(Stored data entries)
○ ○ ○ ○ ○ ○ ○

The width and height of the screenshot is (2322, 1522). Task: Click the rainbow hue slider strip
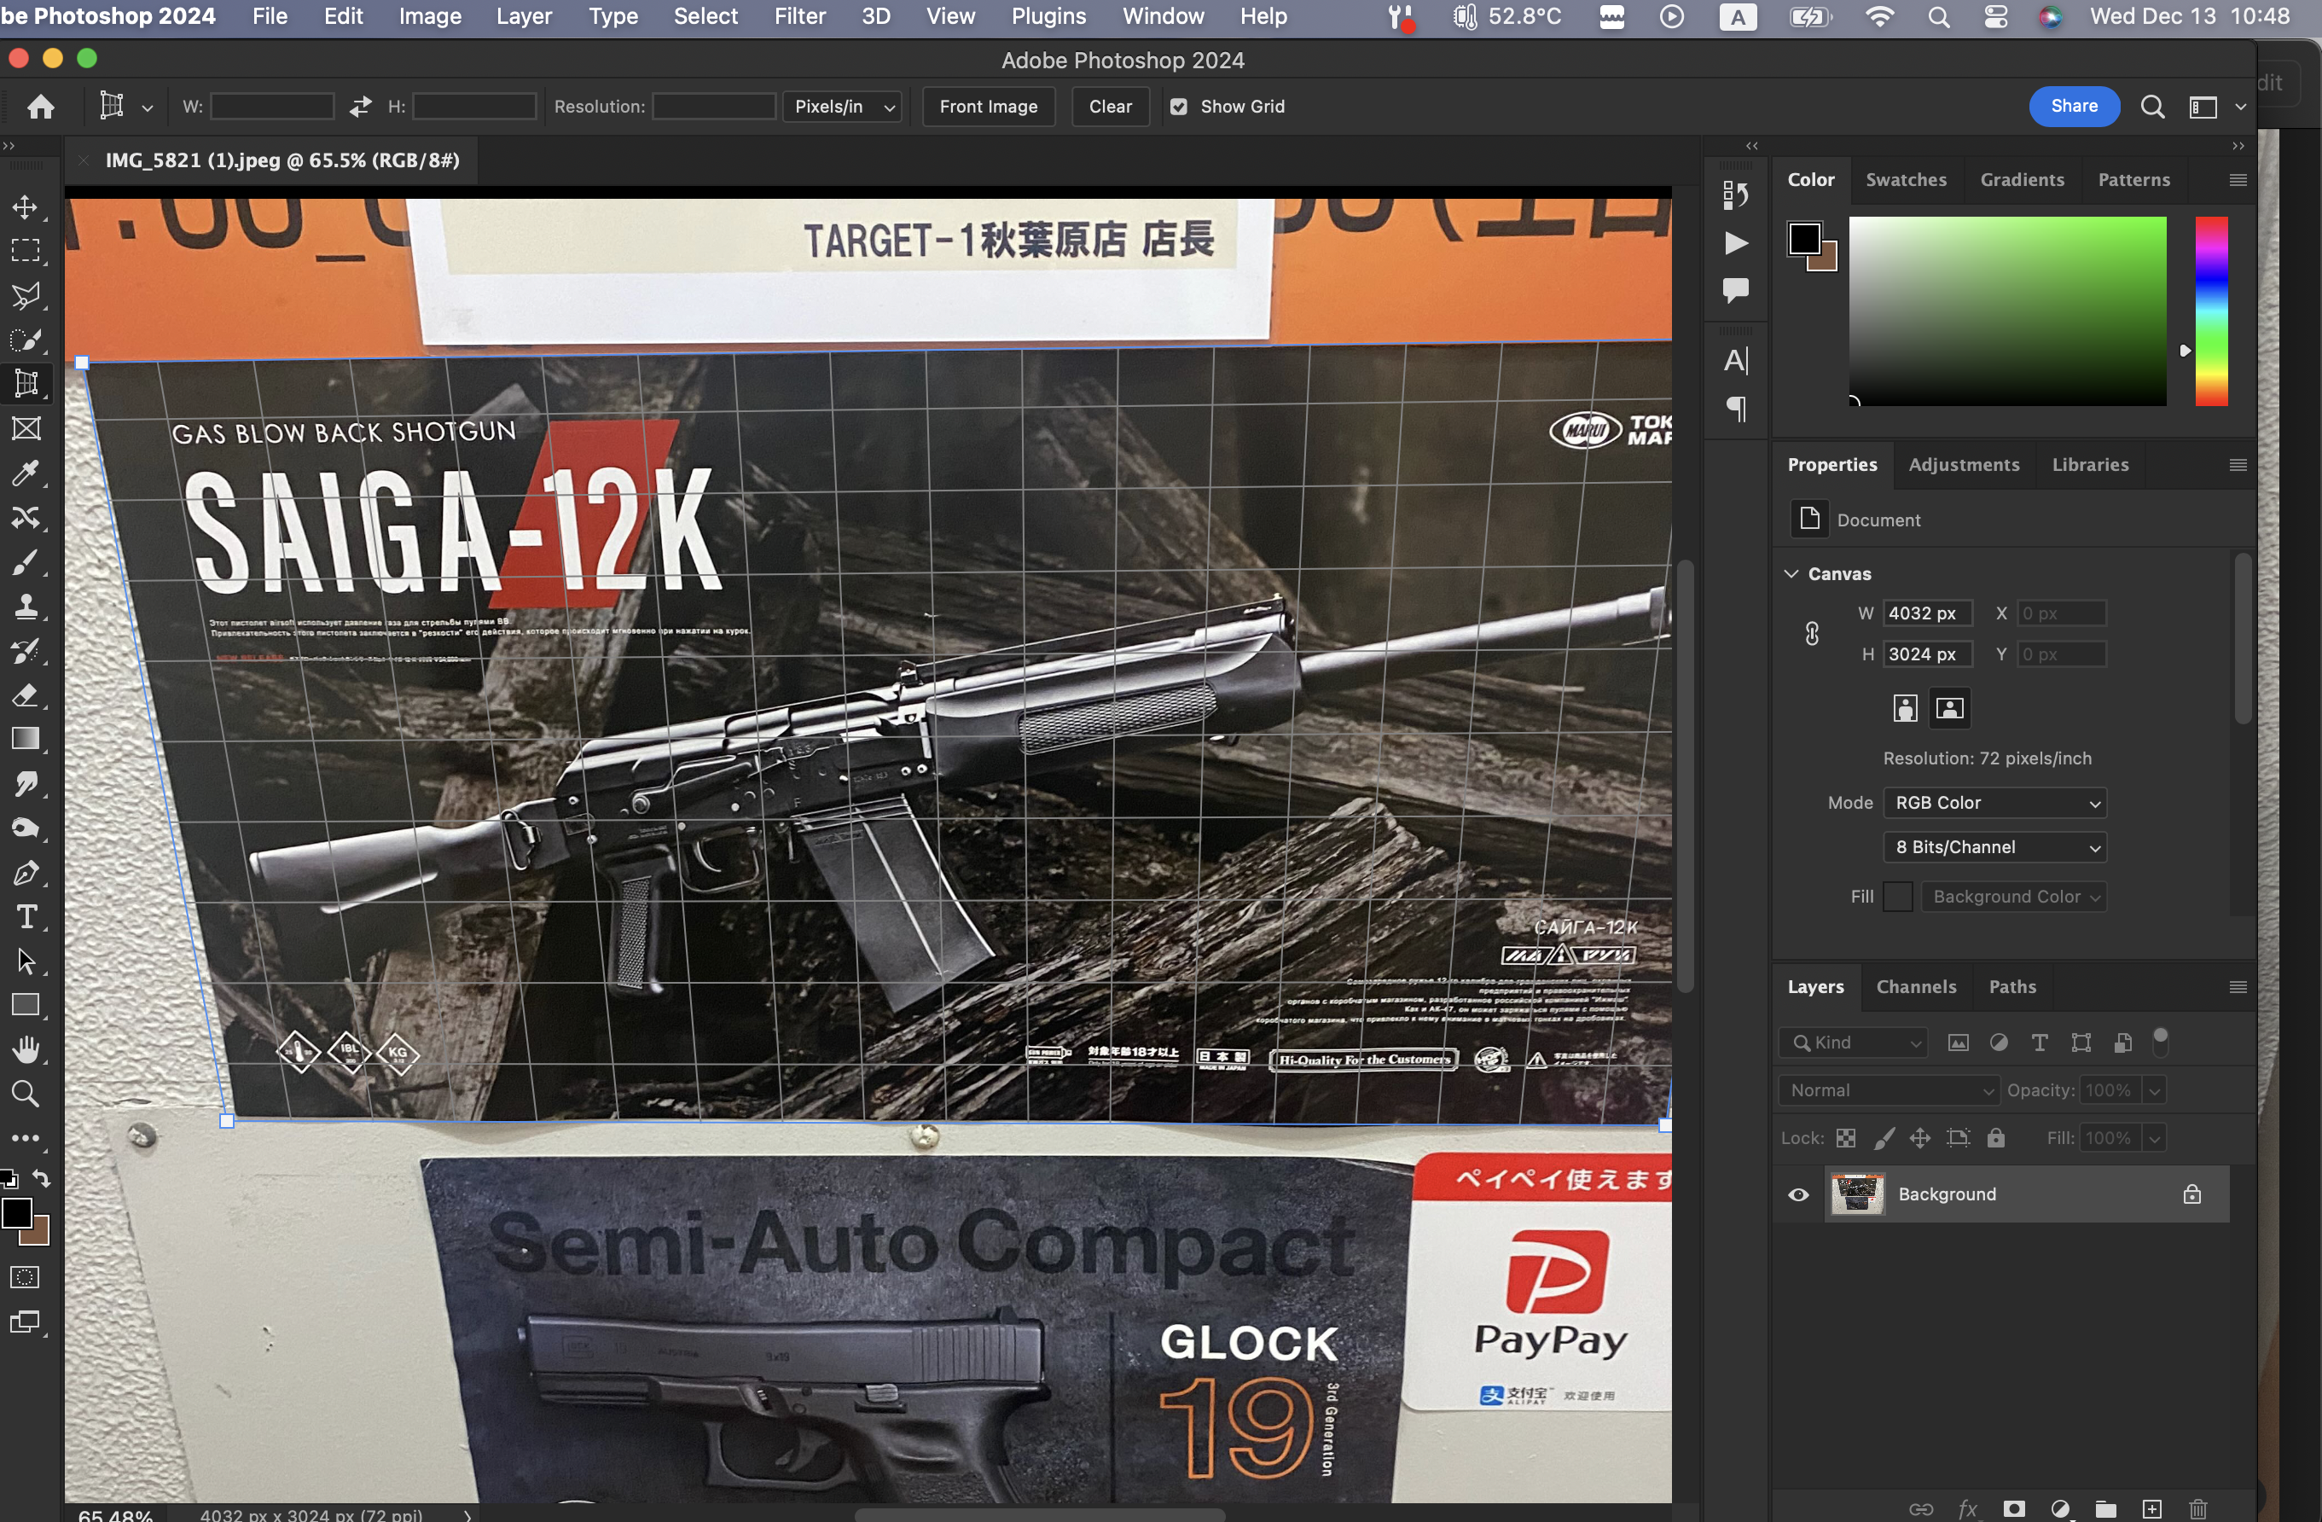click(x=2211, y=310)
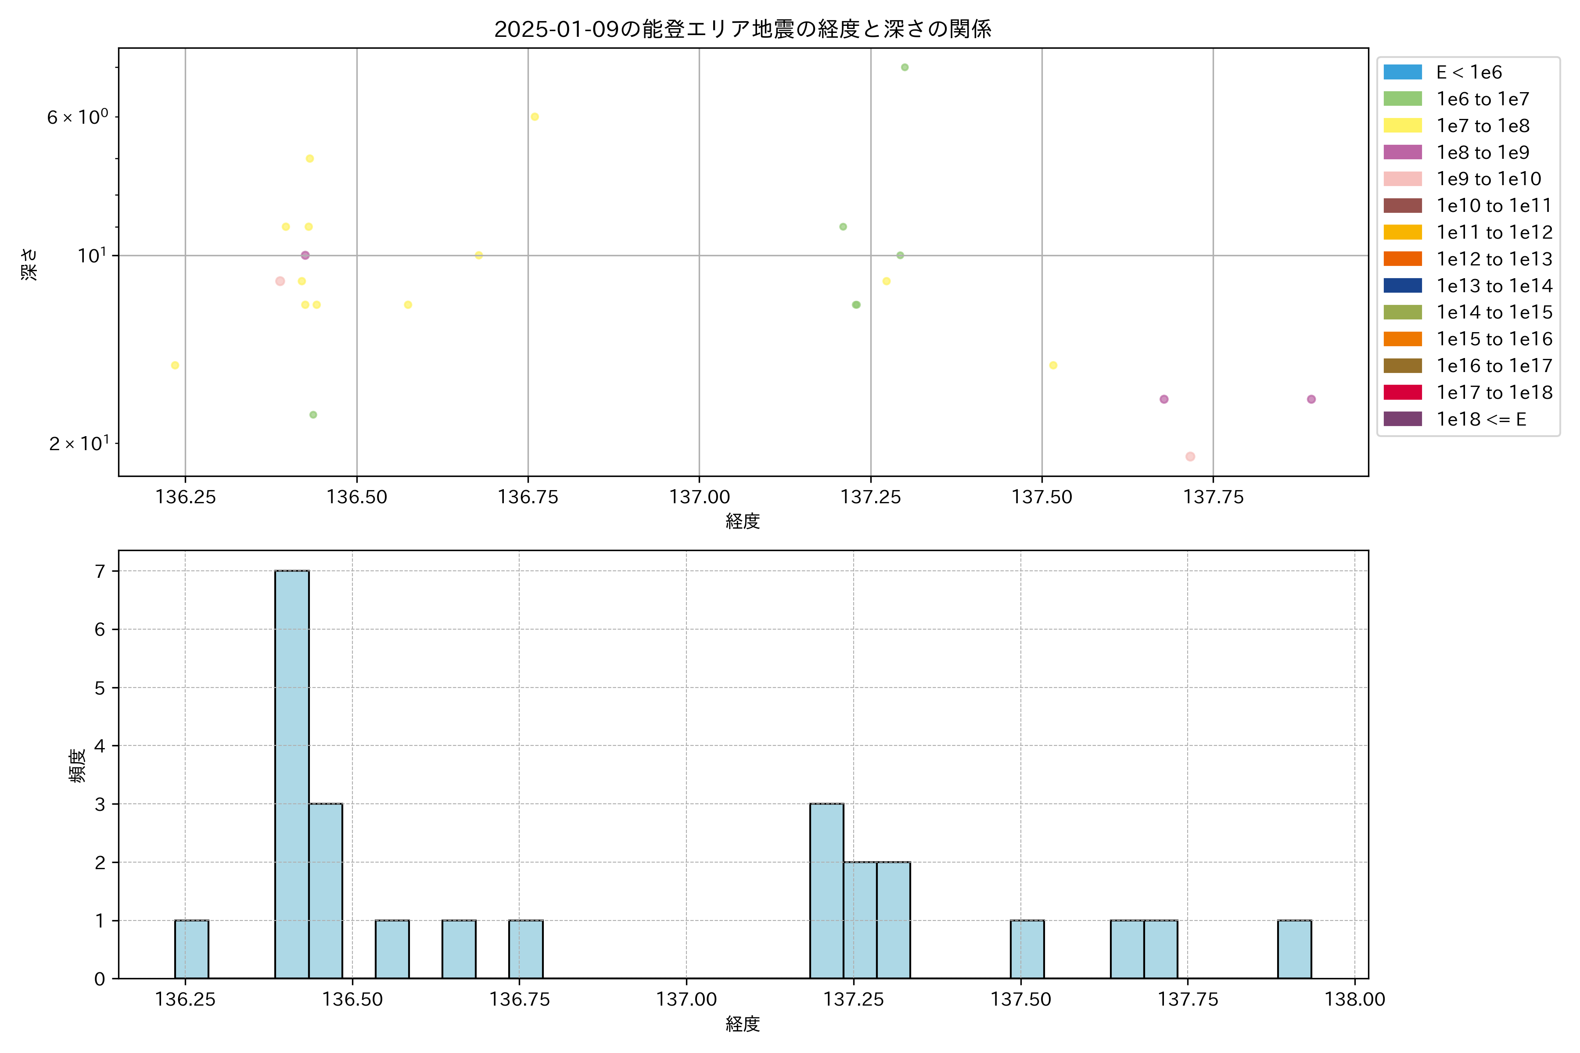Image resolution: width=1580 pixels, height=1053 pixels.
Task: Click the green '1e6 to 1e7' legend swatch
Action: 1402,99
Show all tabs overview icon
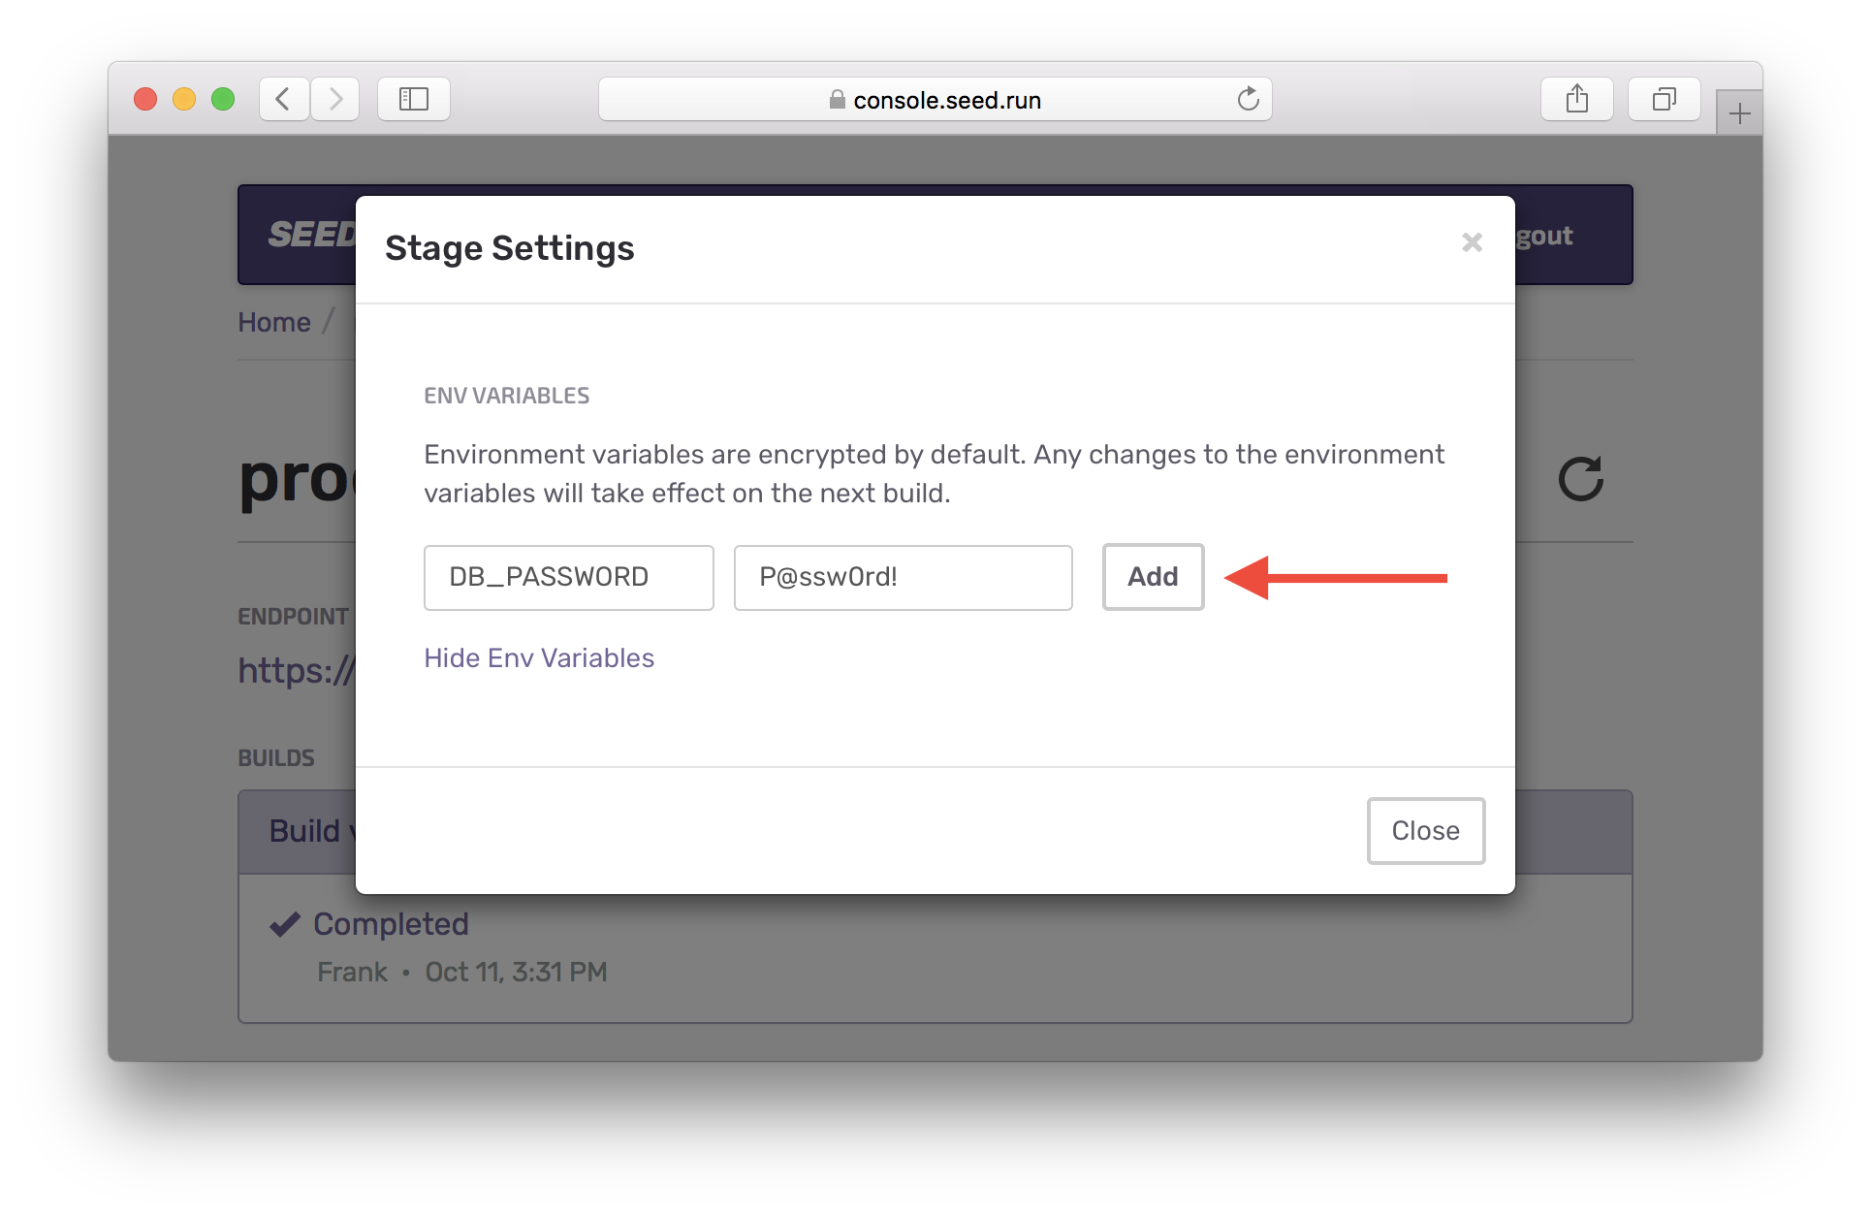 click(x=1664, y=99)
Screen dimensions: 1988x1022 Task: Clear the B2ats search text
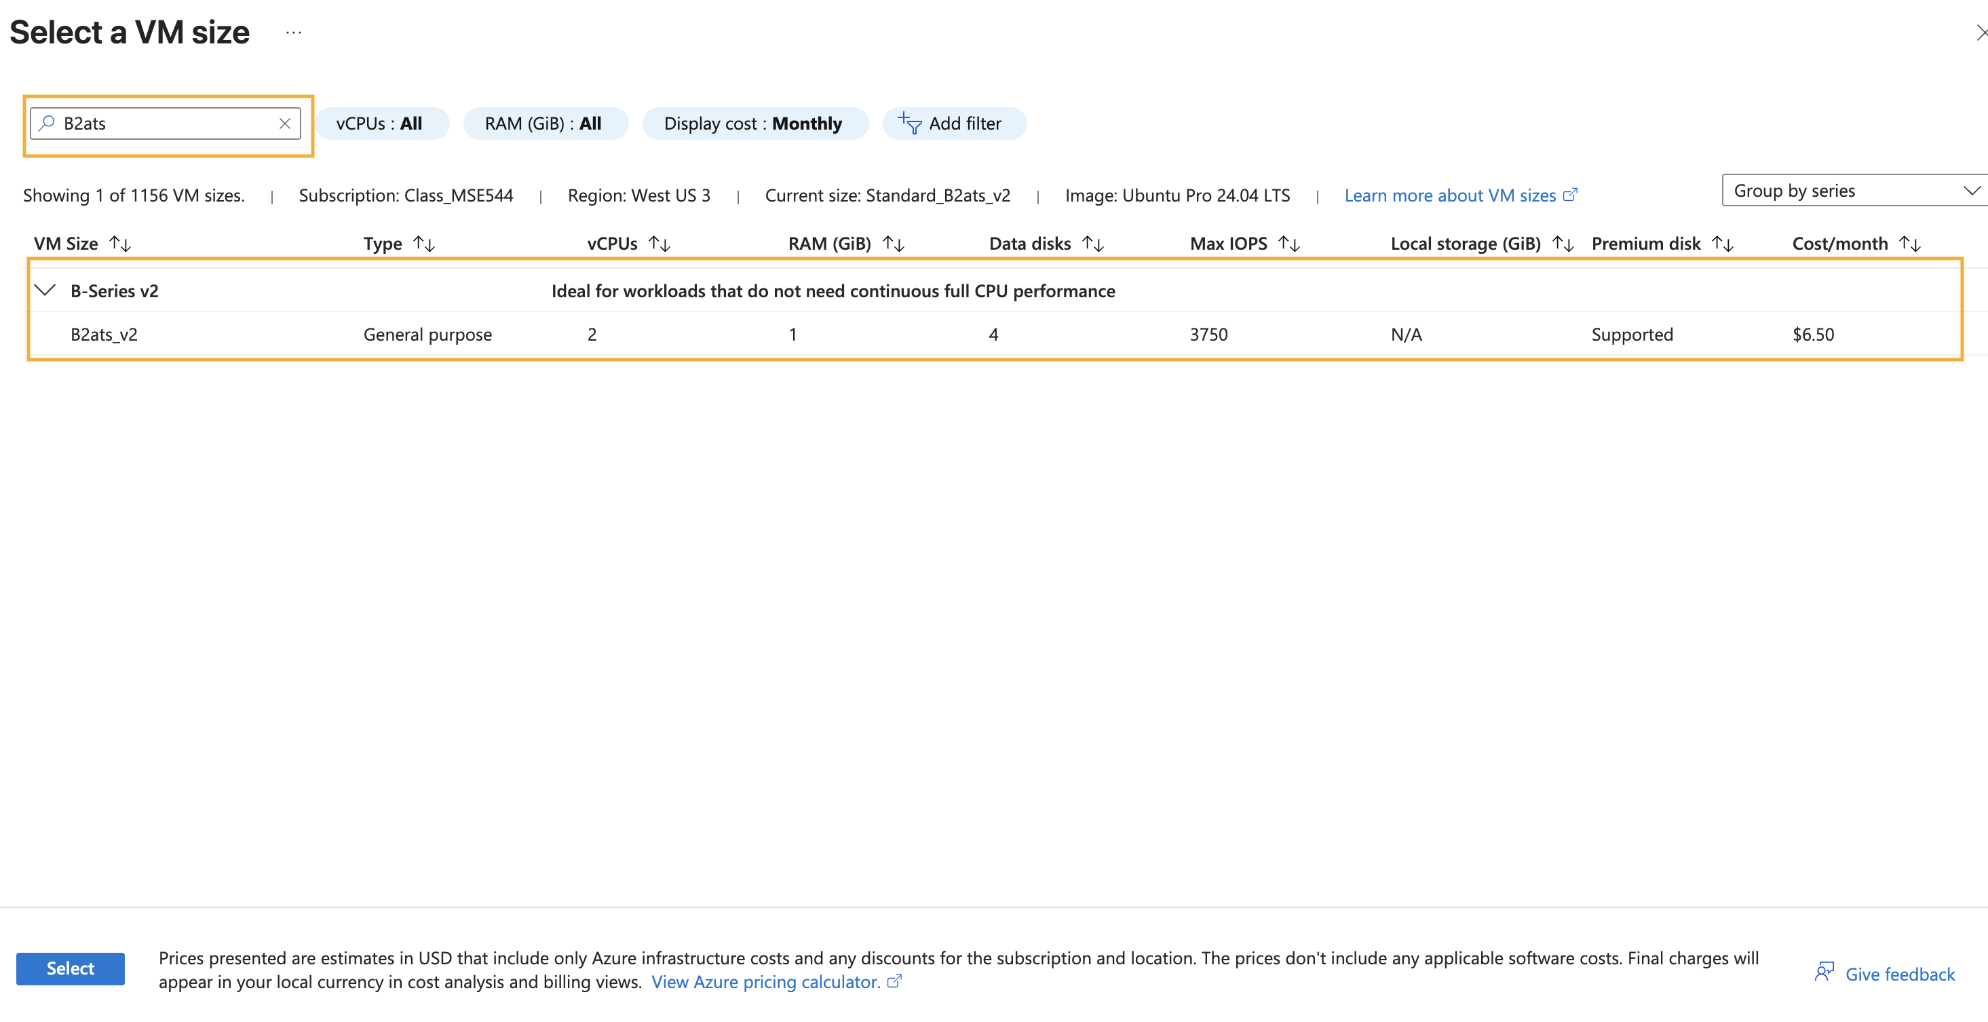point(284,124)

○ ○ ○ ○ ○ ○ ○

Exercise -> Write out exactly, and only, the lines from the line holding "Show all tabs overview icon" through the end of the data, inclusive, without any pictures.

Answer to this task ->
Show all tabs overview icon
 click(x=1664, y=99)
Screen dimensions: 1988x1022 Task: Clear the B2ats search text
point(284,124)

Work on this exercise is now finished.